-- Begin SOURCE EXTRACT --
I've been waiting for a comment like yours to show up, Ojos!


----------



## horseshoe846

Isla Verde said:


> I've been waiting for a comment like yours to show up, Ojos!


Personally - I wish all of these conversations were in Spanish... (I need the practice).


----------



## surabi

ojosazules11 said:


> I agree, Turtle. I don't have much of a sweet tooth, but one of my favourite candies growing up were Jolly Rancher Watermelon Stix. When I moved to Canada in my early 20's, they had other Jolly Rancher flavours, but not watermelon. Every time I went back to the US to visit, I would stock up on the watermelon JRs.
> 
> And now every time I go to Mexico, my kids ask me to bring back Mexican candies, especially Pelón Pelo Ricos. The flavour of Mexican candies are part of their childhood "taste memories" (and some of their Canadian friends, because they would always share).


You might want to Google search the extremely high levels of lead found in Mexican candy.
-- End SOURCE EXTRACT --
-- Begin MATERIAL SHOWN --
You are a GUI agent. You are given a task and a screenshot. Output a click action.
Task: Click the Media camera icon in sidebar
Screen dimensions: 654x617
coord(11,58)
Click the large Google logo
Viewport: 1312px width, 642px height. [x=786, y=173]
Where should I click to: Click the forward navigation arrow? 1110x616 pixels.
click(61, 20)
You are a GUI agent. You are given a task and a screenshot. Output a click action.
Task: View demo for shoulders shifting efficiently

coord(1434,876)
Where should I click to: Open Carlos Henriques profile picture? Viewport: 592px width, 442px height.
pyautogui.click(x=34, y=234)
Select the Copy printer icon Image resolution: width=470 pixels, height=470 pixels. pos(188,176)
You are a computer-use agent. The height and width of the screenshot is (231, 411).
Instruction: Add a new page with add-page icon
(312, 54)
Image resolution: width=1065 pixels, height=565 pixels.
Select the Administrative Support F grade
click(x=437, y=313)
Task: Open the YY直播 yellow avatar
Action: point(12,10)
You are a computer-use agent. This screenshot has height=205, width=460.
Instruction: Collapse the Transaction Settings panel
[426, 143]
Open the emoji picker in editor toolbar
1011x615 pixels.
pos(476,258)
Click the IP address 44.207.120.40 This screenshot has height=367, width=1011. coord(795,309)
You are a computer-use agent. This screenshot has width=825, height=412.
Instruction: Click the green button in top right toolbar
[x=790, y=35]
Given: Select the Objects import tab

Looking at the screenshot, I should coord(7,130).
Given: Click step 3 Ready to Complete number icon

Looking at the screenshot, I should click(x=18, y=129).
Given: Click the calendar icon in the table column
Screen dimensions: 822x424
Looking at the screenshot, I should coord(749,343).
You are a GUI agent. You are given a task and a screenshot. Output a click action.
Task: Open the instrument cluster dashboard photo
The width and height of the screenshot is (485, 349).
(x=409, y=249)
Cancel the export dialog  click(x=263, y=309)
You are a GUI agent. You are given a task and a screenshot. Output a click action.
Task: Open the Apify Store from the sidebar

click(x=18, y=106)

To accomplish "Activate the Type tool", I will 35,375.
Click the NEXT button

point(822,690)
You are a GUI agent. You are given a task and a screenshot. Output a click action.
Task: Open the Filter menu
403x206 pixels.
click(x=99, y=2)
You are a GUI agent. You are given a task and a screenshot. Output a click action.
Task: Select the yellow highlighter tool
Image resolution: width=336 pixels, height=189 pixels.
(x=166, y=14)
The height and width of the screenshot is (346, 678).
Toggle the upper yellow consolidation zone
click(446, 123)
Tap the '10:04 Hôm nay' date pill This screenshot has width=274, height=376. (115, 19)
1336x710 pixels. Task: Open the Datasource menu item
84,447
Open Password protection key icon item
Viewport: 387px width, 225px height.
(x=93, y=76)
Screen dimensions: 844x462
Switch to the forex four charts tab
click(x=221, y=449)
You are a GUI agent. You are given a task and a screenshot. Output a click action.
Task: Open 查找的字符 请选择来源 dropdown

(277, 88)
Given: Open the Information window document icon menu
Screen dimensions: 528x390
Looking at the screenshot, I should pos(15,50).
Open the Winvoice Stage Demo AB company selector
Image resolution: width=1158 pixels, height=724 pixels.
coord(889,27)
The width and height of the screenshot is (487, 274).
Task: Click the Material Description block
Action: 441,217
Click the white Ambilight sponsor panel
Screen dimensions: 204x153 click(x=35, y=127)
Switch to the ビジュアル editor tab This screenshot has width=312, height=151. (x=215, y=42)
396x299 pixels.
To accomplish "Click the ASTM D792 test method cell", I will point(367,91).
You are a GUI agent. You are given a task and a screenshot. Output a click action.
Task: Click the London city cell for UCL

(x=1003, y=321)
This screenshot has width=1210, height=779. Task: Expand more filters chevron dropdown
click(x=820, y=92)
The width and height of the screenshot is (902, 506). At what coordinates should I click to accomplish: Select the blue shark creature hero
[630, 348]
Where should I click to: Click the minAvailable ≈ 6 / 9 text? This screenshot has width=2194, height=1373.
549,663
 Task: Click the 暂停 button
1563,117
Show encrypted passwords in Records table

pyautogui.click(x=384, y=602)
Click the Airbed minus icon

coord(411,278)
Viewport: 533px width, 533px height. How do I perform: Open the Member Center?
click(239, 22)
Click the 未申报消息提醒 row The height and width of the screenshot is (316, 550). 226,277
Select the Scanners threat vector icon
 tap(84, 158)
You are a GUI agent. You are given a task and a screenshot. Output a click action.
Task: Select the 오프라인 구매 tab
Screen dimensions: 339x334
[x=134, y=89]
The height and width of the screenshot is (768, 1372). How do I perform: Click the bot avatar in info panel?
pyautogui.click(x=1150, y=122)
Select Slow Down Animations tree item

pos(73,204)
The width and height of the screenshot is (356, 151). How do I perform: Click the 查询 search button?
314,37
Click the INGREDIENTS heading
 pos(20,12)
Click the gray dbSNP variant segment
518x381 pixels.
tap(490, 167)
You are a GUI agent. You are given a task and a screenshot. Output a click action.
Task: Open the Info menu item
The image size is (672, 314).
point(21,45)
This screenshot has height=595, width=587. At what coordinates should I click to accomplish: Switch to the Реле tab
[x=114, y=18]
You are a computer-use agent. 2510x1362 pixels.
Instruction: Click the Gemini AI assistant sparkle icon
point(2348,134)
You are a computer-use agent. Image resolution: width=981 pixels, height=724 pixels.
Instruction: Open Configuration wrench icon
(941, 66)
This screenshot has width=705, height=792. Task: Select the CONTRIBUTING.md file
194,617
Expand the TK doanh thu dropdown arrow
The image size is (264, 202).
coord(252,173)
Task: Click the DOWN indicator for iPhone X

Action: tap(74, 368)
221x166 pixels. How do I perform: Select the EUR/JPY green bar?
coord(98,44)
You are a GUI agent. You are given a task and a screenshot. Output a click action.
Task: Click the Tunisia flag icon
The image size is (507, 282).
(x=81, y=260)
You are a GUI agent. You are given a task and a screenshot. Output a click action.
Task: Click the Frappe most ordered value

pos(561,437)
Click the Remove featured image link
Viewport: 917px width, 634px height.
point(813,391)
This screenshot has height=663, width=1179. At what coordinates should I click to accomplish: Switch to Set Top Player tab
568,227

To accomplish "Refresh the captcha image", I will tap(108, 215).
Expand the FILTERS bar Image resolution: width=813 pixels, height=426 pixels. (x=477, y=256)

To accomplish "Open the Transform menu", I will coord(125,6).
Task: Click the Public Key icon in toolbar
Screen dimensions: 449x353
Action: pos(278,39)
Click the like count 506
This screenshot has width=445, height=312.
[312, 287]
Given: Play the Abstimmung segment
-- End MATERIAL SHOWN --
• _TASKS TO PERFORM_:
A: List every country named in the forum thread about candy.
B: Please transcribe the forum thread about candy from "## horseshoe846" up to and including "need the practice).".

• _TASK SOLUTIONS_:
A: Canada, the US, Mexico

B:
## horseshoe846

Isla Verde said:


> I've been waiting for a comment like yours to show up, Ojos!


Personally - I wish all of these conversations were in Spanish... (I need the practice).